Kliniken & Institute … Kliniken Radiologische Klinik … RadioOnkologie und… Forschung KEYNOTE-799 STUDIE …



Gleichzeitige Kombination der Immuntherapie (Pembrolizumab) mit der Strahlen-Chemotherapie

Diese Studie befindet sich aktuell in der Nachbeobachtungsphase. Neue Patienten können nicht mehr aufgenommen werden. Eine Behandlung analog dieser Studie ist nach Indikationsstellung jedoch weiterhin möglich.


This is a trial in adult participants with unresectable, locally advanced, Stage III non-small cell lung cancer (NSCLC) treated with pembrolizumab in combination with platinum doublet chemotherapy and standard thoracic radiotherapy followed by pembrolizumab monotherapy. The primary hypothesis of the trial is that within each platinum doublet chemotherapy cohort, the percentage of participants who develop Grade 3 or higher pneumonitis is ≤10%.

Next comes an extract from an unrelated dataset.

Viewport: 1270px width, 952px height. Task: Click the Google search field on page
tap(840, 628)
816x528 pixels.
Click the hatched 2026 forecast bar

  • Male/female participants, who are at least 18 years of age on the day of signing informed consent with previously untreated, unresectable, pathologically confirmed NSCLC and Stage IIIA, IIIB or IIIC NSCLC by American Joint Committee on Cancer Version 8.
  • No evidence of metastatic disease by whole body positron emission tomography/computed tomography (PET/ CT) scan, diagnostic quality CT scan, and brain imaging.
  • Have measurable disease per RECIST 1.1 as assessed by the local site investigator/radiology.
  • Have provided tumor tissue sample (core, incisional, or excisional biopsy).
  • Have an Eastern Cooperative Oncology Group (ECOG) Performance Status of 0 or 1.
  • Have adequate pulmonary function test (PFT)
  • Have adequate organ function
  • A male participant must agree to use contraception through the end of treatment and refrain from donating sperm during this period.
  • A female participant is eligible to participate if she is not pregnant, not breastfeeding, and if participant is a woman of childbearing potential (WOCBP), agrees to follow the contraceptive guidance as provided in the protocol through the end of treatment.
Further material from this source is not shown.